Sayangnya aku tidak bisa membaca apa isinya. Iyah namaku Mala Kurniati walaupun umurku sudah 19 tahun saat ini aku tidak bisa membaca dan menulis.
Bukan karena aku bodoh tapi keadaan lah yang membuat kedua orang tuaku tak bisa memasukkan aku ke sekolah dulu di kampung halamanku.
Jangankan mempunyai biaya untuk bersekolah untuk makan sehari-hari pun kami mengandalkan bapak yang bekerja.
Maka dari itu aku lebih memilih mencari pekerjaan di kota sekalipun harus menjadi pembantu, asalkan pekerjaannya halal dan tidak membebani siapapun, aku akan melakukannya.
Dan buku kecil di tanganku, buku apa ini aku tidak mengerti seingatku buku mirip sekali dengan buku tabungan punya mbak Ningsih.
Karena mbak Ningsih pernah menunjukkan padaku kalau ia sedang menabung uang di bank dan ada diberikan buku seperti ini dan di dalam bukunya juga ada kartu berbentuk seperti KTP punyaku.

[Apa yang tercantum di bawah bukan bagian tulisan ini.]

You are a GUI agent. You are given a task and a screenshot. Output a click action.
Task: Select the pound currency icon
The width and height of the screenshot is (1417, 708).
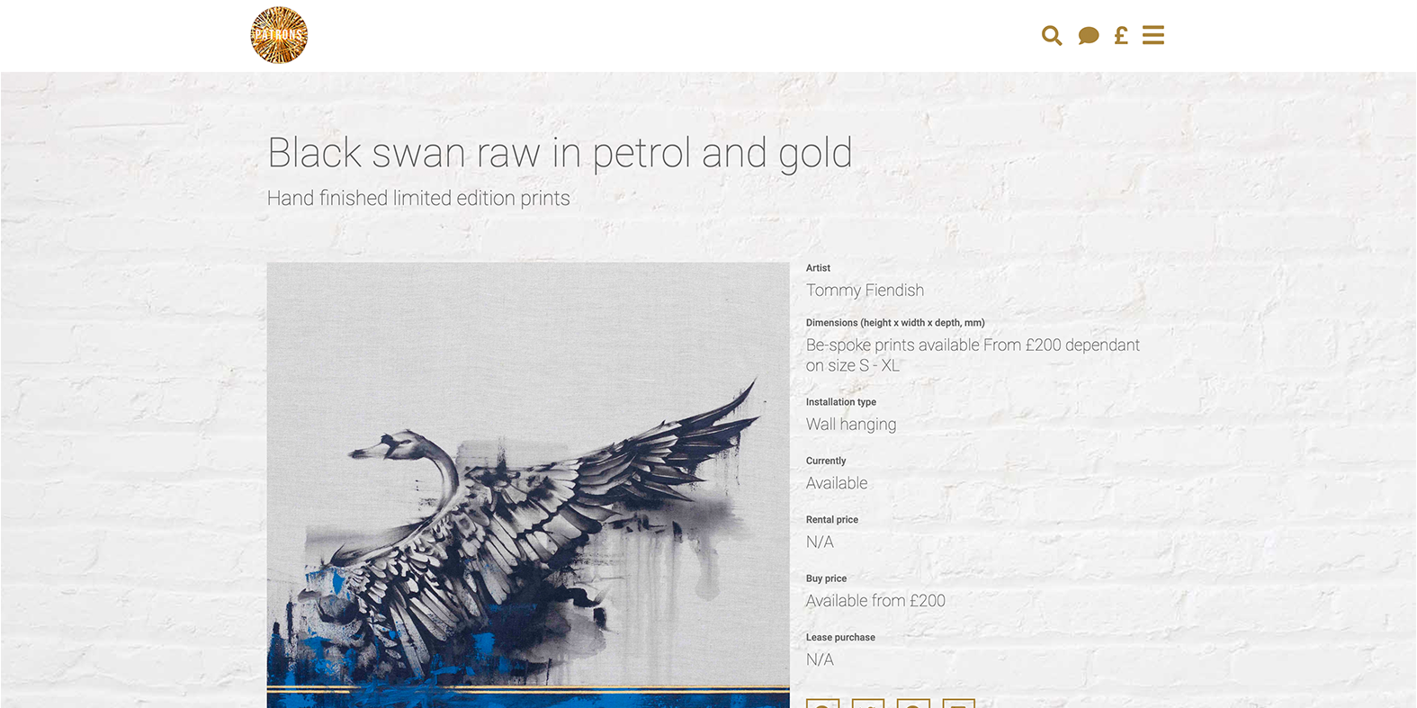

"Mungkin saja buku ini penting, nanti aku akan menyerahkannya pada nyonya siapa tahu ini juga miliknya yang tak boleh dibuang" Gumam ku dalam hati.
"Sekali pun akan dibuang oleh nyonya toh apa salahnya kalau aku menunjukkan padanya."
"Biarkan nyonya besar melihat-lihat dulu semua barang-barang ini.
Sehingga aku tidak gegabah untuk membuang sesuatu dari tempat ini, pikirku.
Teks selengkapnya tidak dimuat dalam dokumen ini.